For Buncombe County, the change means leaves, brush and yard trimmings may again be burned at residences on designated burning days between 8 a.m. and 6 p.m. Residents may burn only yard waste from their own yards, and open burning remains prohibited inside municipal limits, including Asheville and other Buncombe County municipalities. If a burn would take place within 500 feet of forestlands, a North Carolina Forest Service permit may still be required.

The county also stressed that the lifted ban does not erase every restriction. The state’s action does not apply to fires within 100 feet of an occupied dwelling, where local fire marshals still have authority. Buncombe County residents who need a permit must get a new one before burning; all permits issued before the ban were canceled when the statewide restriction took effect March 28.
Officials said the change came only after a stretch of dangerous conditions that had made open burning too risky. The statewide ban had been imposed at 6 p.m. Saturday, March 28, after hazardous forest fire conditions spread across North Carolina, including low humidity, gusty winds, dry fuels and drought severity. North Carolina Agriculture Commissioner Steve Troxler said the recent rainfall provided enough relief to moderate fire danger in the counties where the ban was lifted.
The caution is grounded in the numbers. Since March 20, N.C. Forest Service rangers have responded to 626 wildfires across the state, and at least 114 of those fires started after the statewide ban began. As of April 14, the state said 554 wildfires had burned more than 2,200 acres. North Carolina’s wildfire records date to 1928, with computerized records beginning in 1970, a reminder of how long the state has tracked fire risk and how quickly spring conditions can turn.

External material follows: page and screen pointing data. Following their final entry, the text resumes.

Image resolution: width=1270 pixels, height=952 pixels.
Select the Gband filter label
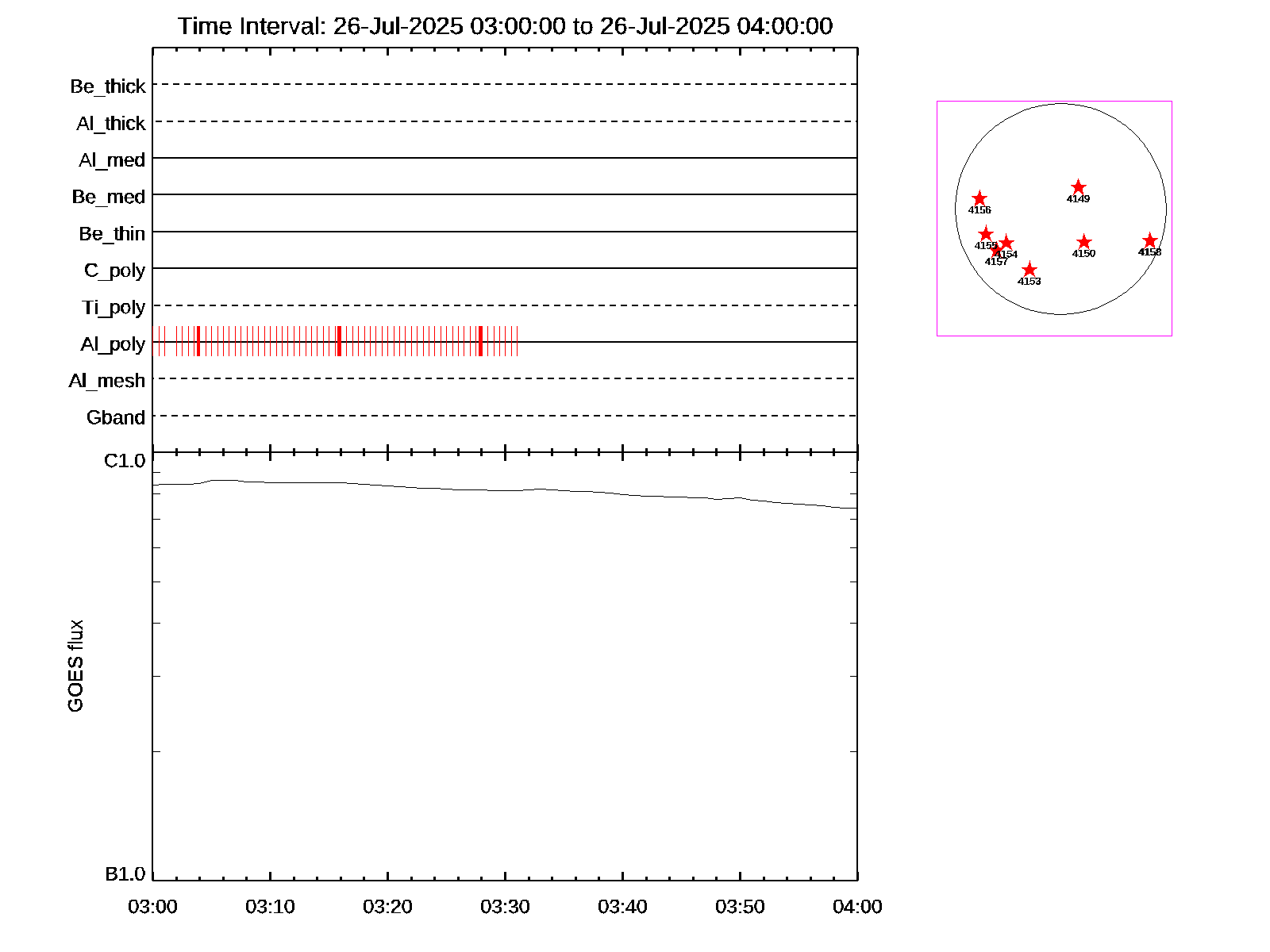click(x=116, y=417)
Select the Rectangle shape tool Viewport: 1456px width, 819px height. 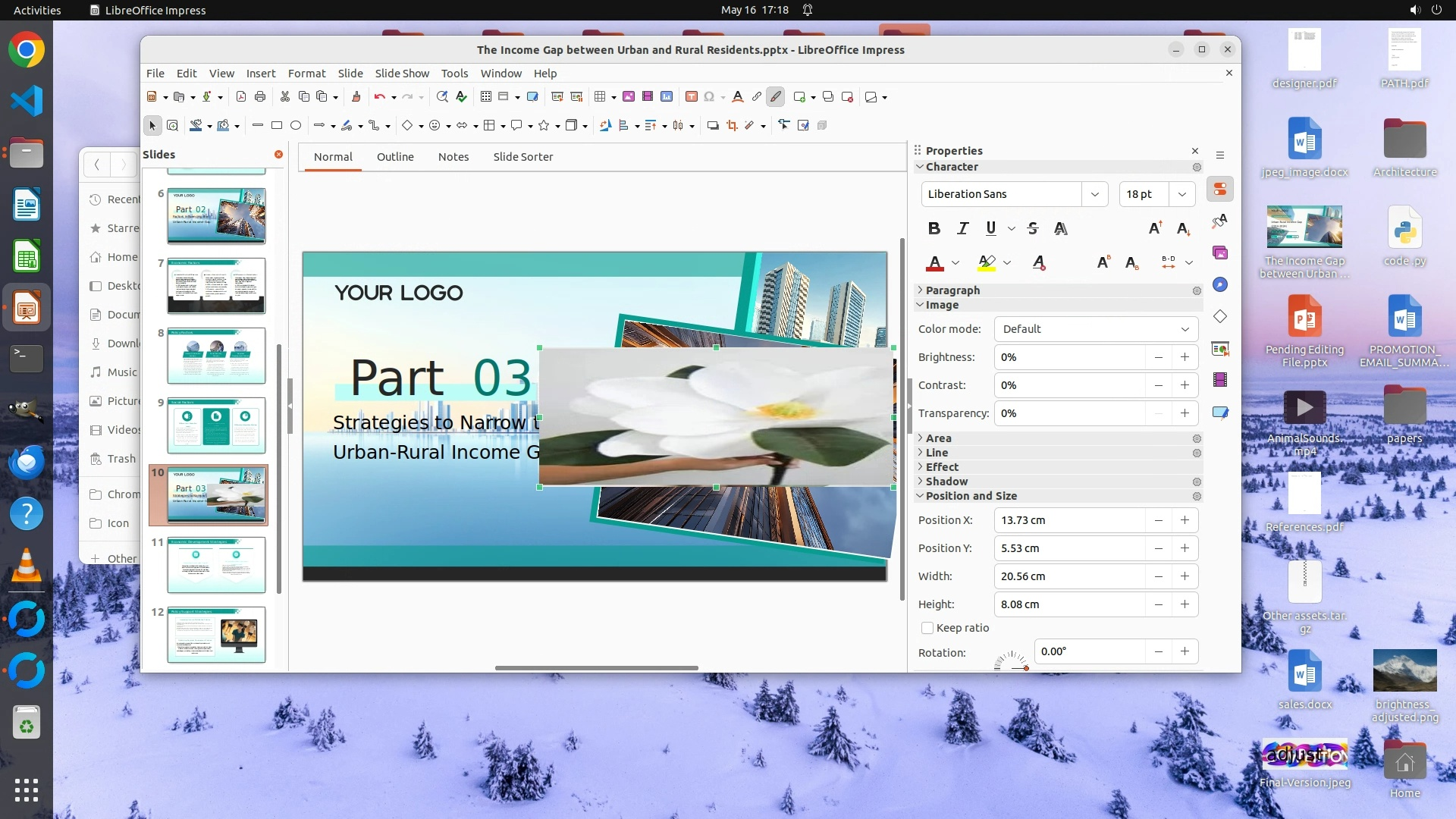(277, 125)
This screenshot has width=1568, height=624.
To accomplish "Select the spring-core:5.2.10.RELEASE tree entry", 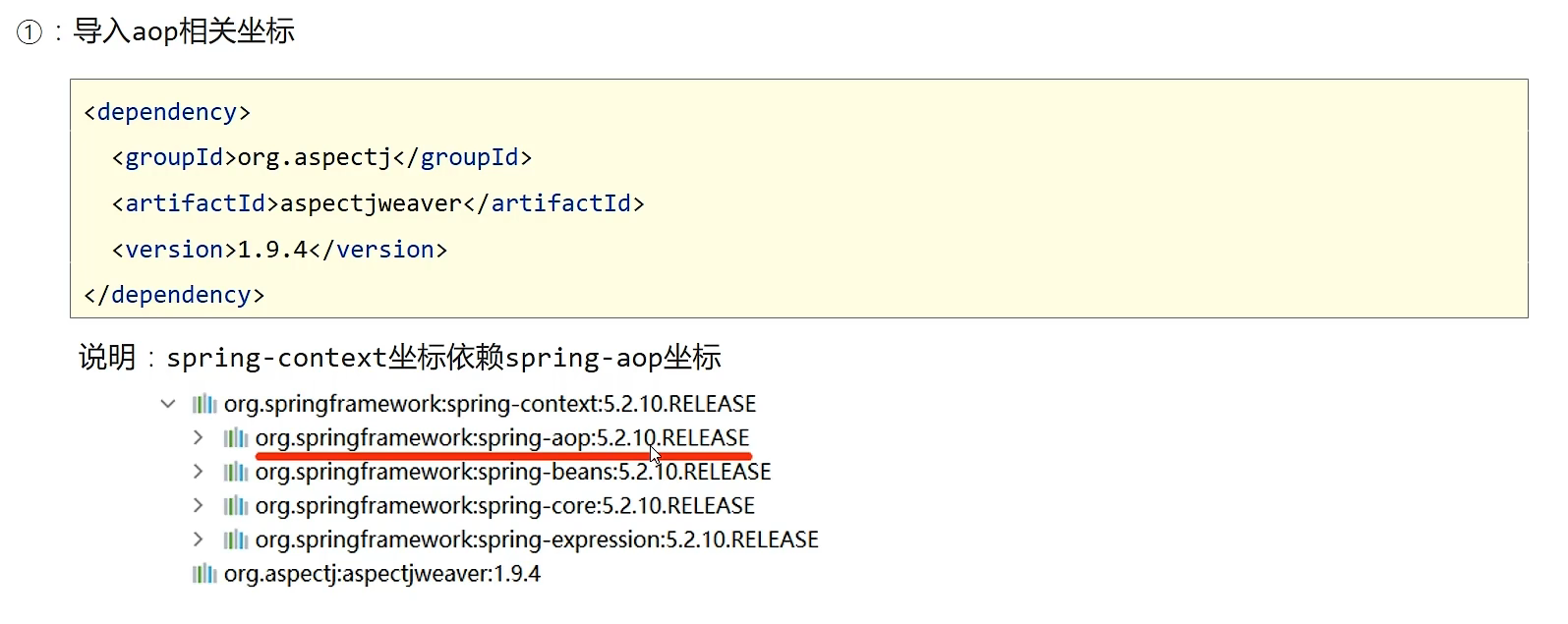I will click(504, 506).
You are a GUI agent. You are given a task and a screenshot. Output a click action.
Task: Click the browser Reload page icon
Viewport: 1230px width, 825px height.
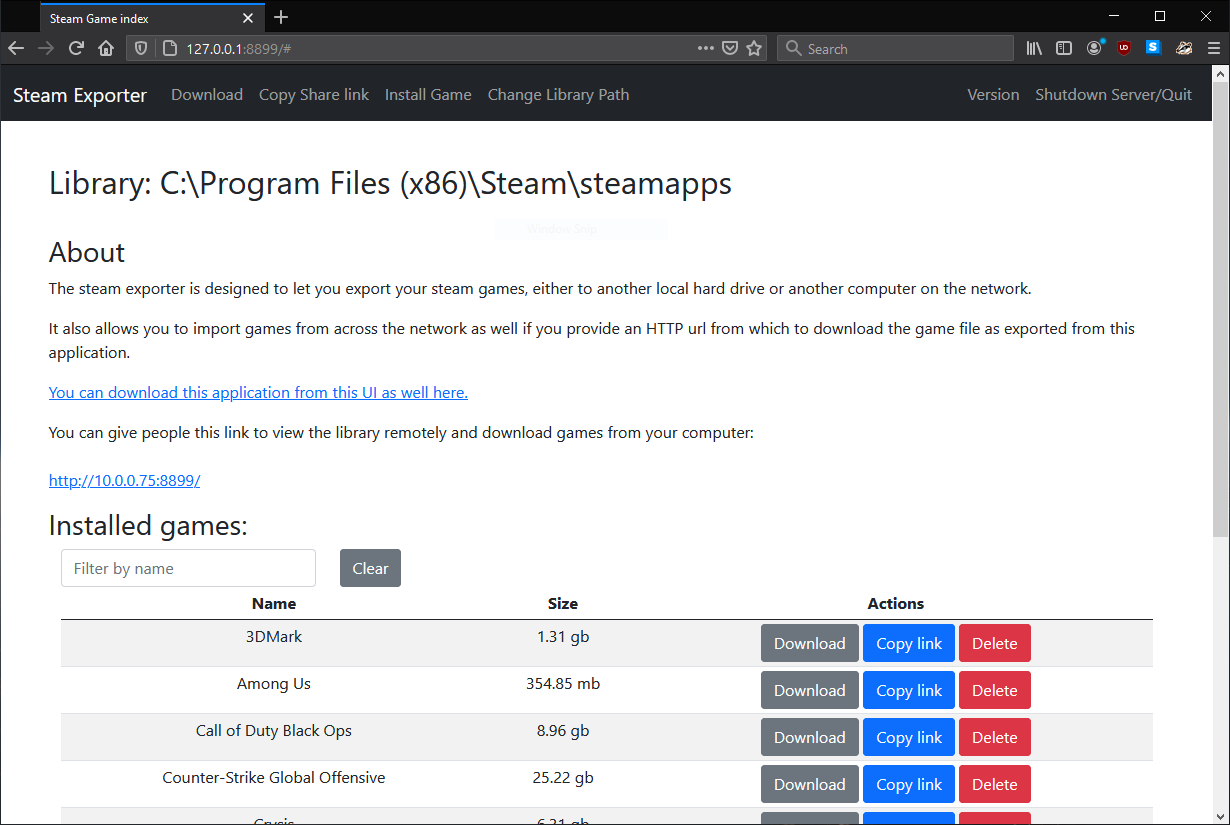tap(76, 48)
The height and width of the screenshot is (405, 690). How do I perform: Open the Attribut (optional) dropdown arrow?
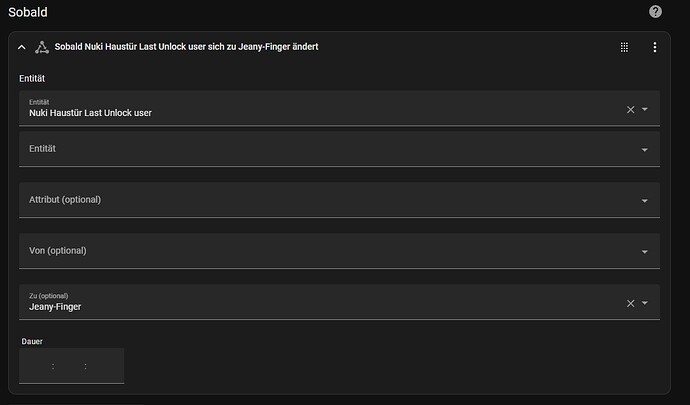(645, 201)
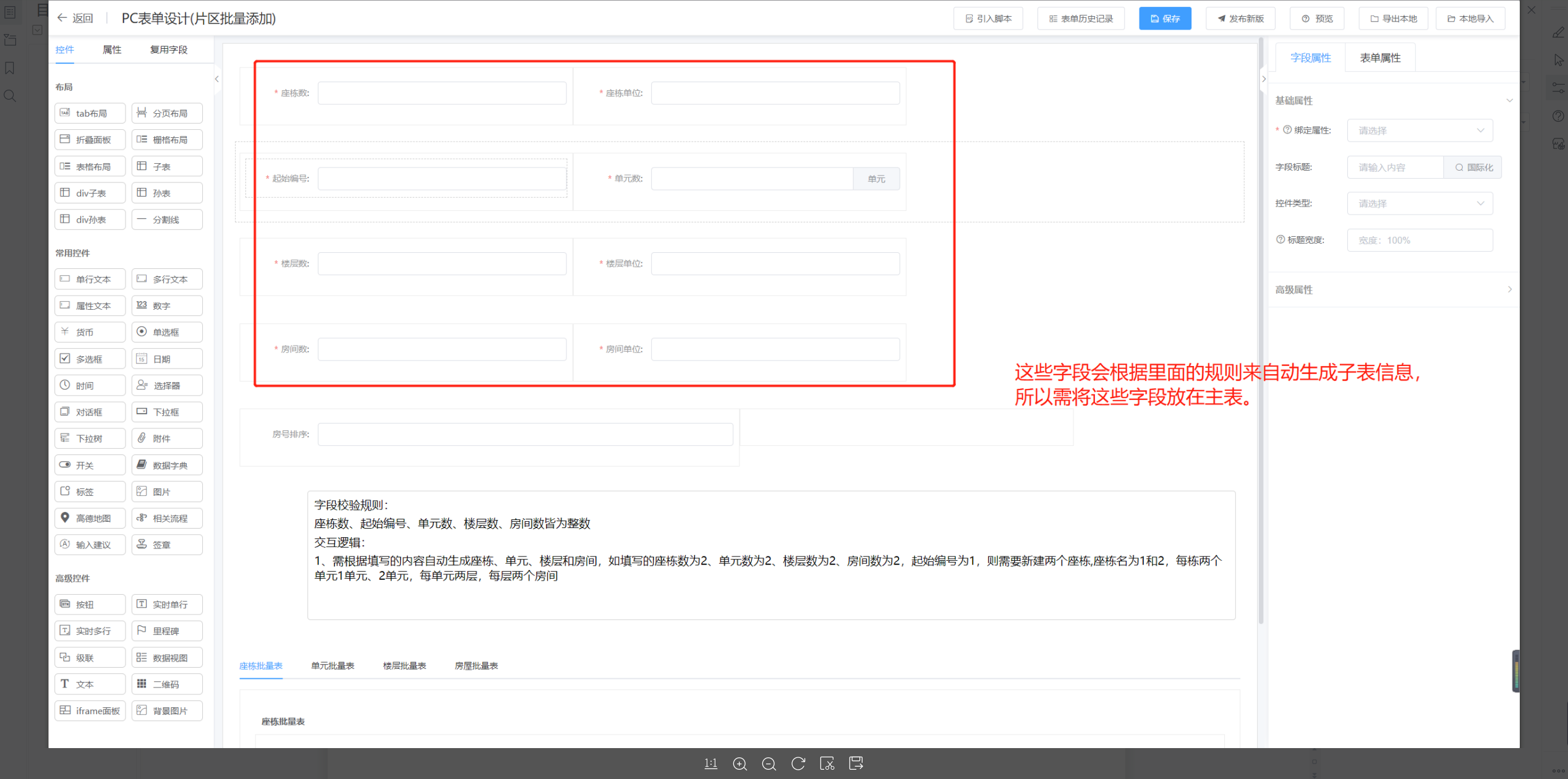The height and width of the screenshot is (779, 1568).
Task: Open the 绑定属性 dropdown
Action: 1420,130
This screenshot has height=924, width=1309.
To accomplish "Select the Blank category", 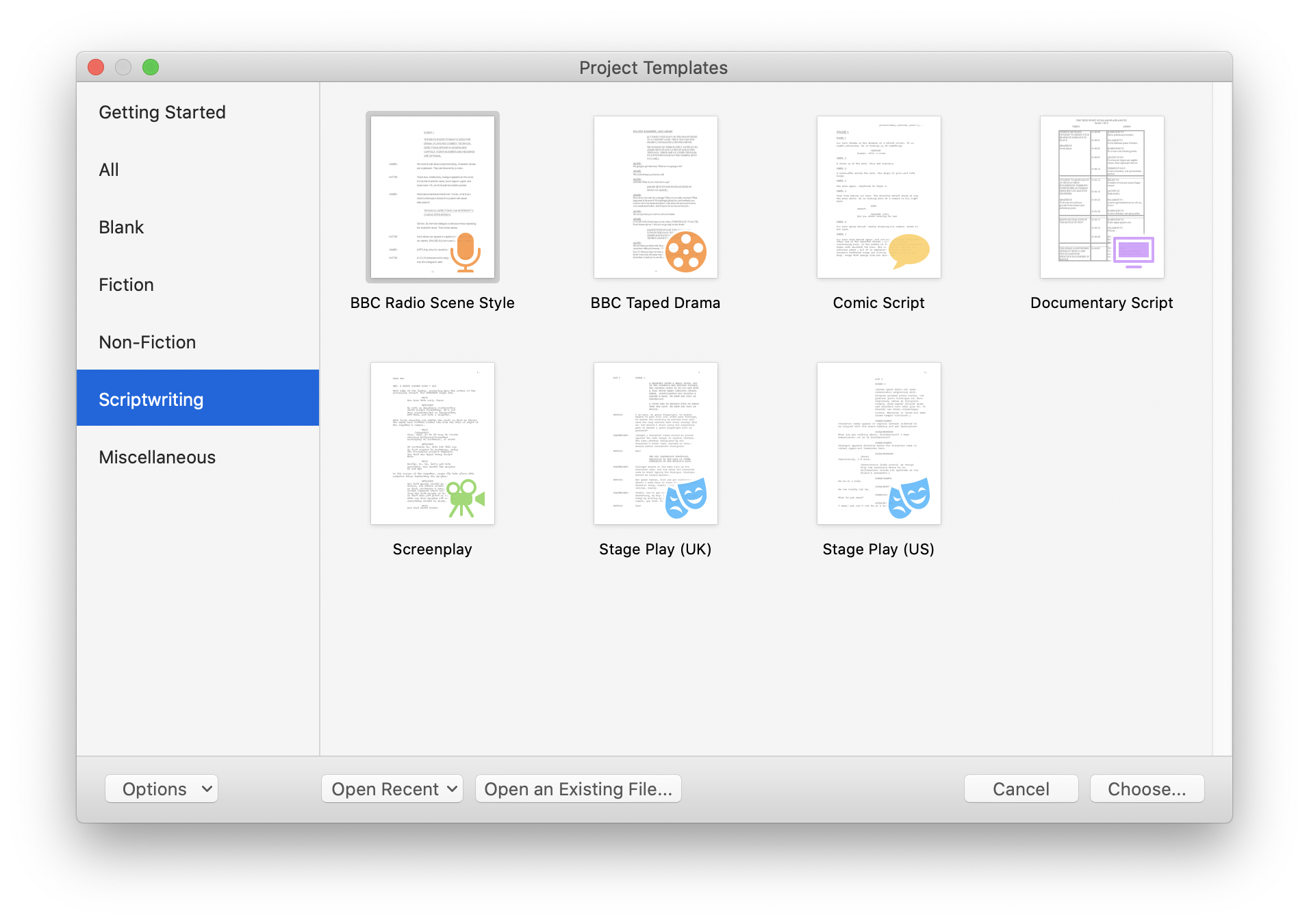I will tap(121, 227).
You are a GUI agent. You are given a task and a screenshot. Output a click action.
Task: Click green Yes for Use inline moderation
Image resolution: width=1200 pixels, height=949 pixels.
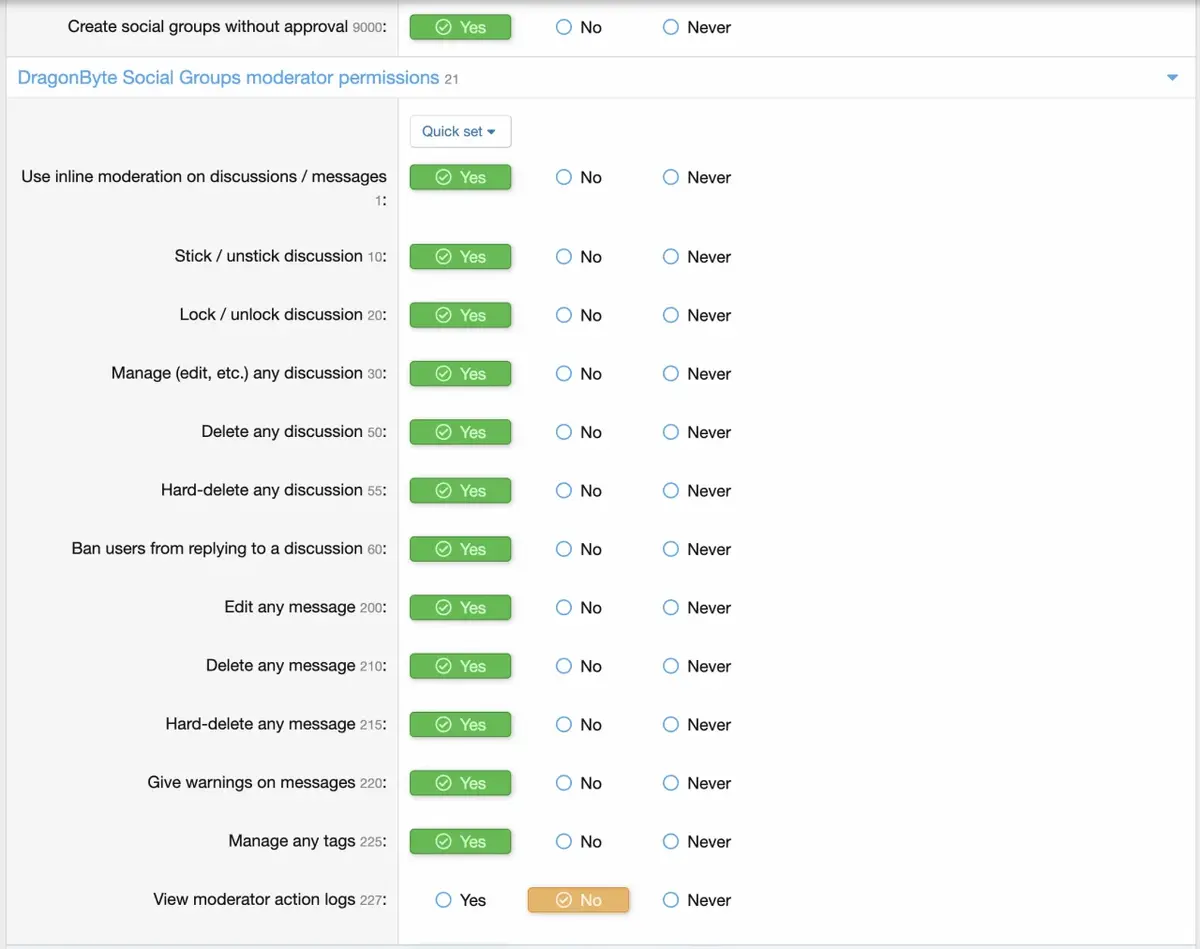[460, 178]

Buncombe has already spent much of the season under changing burn restrictions, including an earlier local fire-hazard ban before the statewide order. County officials urged residents to treat the reopening carefully, keep water or a fire extinguisher nearby, and check local conditions before lighting any fire. After a month of closures, the county is moving back toward normal, but only within the limits of fire safety.